I recently had the pleasure to meet lots of fellow PhD students and post-docs that come to a point in their research when they realize they desperately need some computer programming skills. Excel just isn’t working when you have huge amounts of data from your experiments or when you are fishing for new patterns and motifs.
Everyone shares a similar story. They started off with a book or a tutorial on R or Matlab and it all just was so confusing they lost their patience, motivation and got depressed. First of all, of course, don’t give up! We’ve all been there trying to make this stupid computer read our mind and do what we want it to do. The key to learn to use programming in your research is to start off with baby steps and never lose curiosity.
Programming is not only a useful tool for your great science ideas, it is also fun!
Here is a strategy I propose to you, my dear fellow biologist, who wants to learn to code:
1. So, let’s quizz your skills a little bit. I’m assuming you do well in math and you sleep with a book on Statistics under your pillow. So we got that covered.
Now, do you know how to use the command line to check what files are in your “Documents” directory, for example? Or have you perhaps taken a programming course at school in any programming language? If so, skip to the next step!
Otherwise, don’t worry and enjoy the power of Khan Academy programming basics tutorial. It will make you more familiar with variables, comments, functions and all other basic elements you are going to have in any programming language you will use in your work.
Try to go through a fun exercise, how about drawing this tree:
with code! See how it’s done here.
2. Now it’s time to get to some serious business and go through this course on Udacity: Intro to Computer Science.
The most important thing on this step is to learn how to learn things on your own. No one remembers all the commands by heart, but a good programmer knows where to find them! How to search for the function you need, how to debug your program and find errors, how to read documentation. Another important thing is to understand how a typical program you are going to write works. Say, you probably have your data in a file in some sort of format. Your program will need to read it, parse it into a representative data structure (what would that be? a table? a graph? a list of numbers?), then perform some analysis and output the result as a plot or another data structure. Keep it in mind when you’ll go through the course material.

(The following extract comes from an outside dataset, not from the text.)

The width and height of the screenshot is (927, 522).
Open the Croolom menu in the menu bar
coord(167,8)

Bonus points: you’ll finally understand what this nerdy guy from the Computational Biology department is talking about 🙂
A quicker alternative here will be to try CodeAcademy and start off with Python (i.e. now you can also move to step 3!): http://www.codecademy.com/tracks/python This is a great option if you want faster results and prefer interactive learning.
3. By know you should feel less afraid of code than before. Now it is time to pick your language!

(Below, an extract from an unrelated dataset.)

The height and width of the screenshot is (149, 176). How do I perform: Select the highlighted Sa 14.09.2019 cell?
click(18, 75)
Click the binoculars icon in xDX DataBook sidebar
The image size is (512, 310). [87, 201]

You probably heard of R before. R is a statistical toolbox and a really impressive tool for anyone interested in genomics. I have yet to find anything as useful. Although, R might be tricky to start off with, as it can be really confusing for a beginner.
Therefore I suggest you start with Python. It’s dirt simple! I promise you will start doing cool stuff from day one. It also has a large community online and lots of ready to use modules and libraries. And no weird R confusion to deal with. You will deal with it later if you really need to use Bioconductor or plot lots of heatmaps 🙂
Now it is still time for fun.
- Go to learnpython.org and play with Python in your browser. No need to install anything. Or see http://www.codecademy.com/tracks/python I mentioned before.

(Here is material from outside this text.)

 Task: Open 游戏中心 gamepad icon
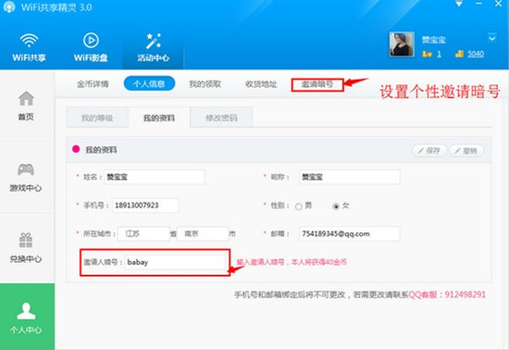pyautogui.click(x=26, y=169)
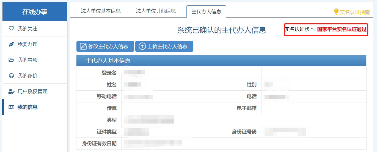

- Another online course uses Python to teach programming and computational thinking in general: https://www.coursera.org/course/programming1
- A great read at this stage of your journey is Think Python: How to Think Like a Computer Scientist. It helped me so much when I was starting out!
- Check for more resources for learning Python here.
4. Now you might look around BioPython and decide if Python is a good choice for the problems you are facing: if you need to do heavy computing, sequence alignments, machine learning algorithms, – it most certainly is.
Although, if you just want to do some plots on your tabular format data every once in a while, cluster your experiments or do a PCA or if you want to enjoy all the public genomic data that is generously available on Bioconductor, it is time for you to master R!
Here is your go-to website that will get you started with the basics: http://tryr.codeschool.com/ Interactive learning for the win!
After that there is only trial and error method🙂 Don’t be afraid to ask your fellow bioinformaticians for help or search for your problem online!
More resources on learning R when you have basic programming knowledge:
- Data Analysis on coursera: https://www.coursera.org/course/compdata
- And this book is a charm: http://www.amazon.com/Introductory-Statistics-R-Peter-Dalgaard/dp/0387954759
- If you are in Stockholm, join the local coding community on meetup.com: R User Group in Stockholm , Python User Group in Stockholm.